• _CONSEGNA_: Riporta di nuovo, senza alcuna modifica, la parte dei record che si apre con la riga contenente "Where should I" e si chiude con la riga contenente "Action: pyautogui.click(x=76, y=92)", entrambe comprese.
◆ ◆ ◆ ◆ ◆
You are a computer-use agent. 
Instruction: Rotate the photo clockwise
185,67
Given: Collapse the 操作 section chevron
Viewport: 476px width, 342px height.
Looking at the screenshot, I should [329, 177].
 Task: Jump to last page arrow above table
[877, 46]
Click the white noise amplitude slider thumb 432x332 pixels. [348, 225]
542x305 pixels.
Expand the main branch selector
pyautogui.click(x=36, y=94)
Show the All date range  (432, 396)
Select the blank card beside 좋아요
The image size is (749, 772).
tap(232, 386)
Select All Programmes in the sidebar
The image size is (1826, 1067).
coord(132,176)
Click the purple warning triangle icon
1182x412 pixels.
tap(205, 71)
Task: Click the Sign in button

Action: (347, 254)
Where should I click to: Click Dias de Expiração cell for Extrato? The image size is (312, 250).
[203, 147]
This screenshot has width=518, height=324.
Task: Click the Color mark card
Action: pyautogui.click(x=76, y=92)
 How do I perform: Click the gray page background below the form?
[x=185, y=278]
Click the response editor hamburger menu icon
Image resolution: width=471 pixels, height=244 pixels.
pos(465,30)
◆ ◆ ◆ ◆ ◆
• _ESERCIZIO SVOLTO_:
Where should I click to: Click Dias de Expiração cell for Extrato? The image size is (312, 250).
[203, 147]
This screenshot has width=518, height=324.
Task: Click the Color mark card
Action: pyautogui.click(x=76, y=92)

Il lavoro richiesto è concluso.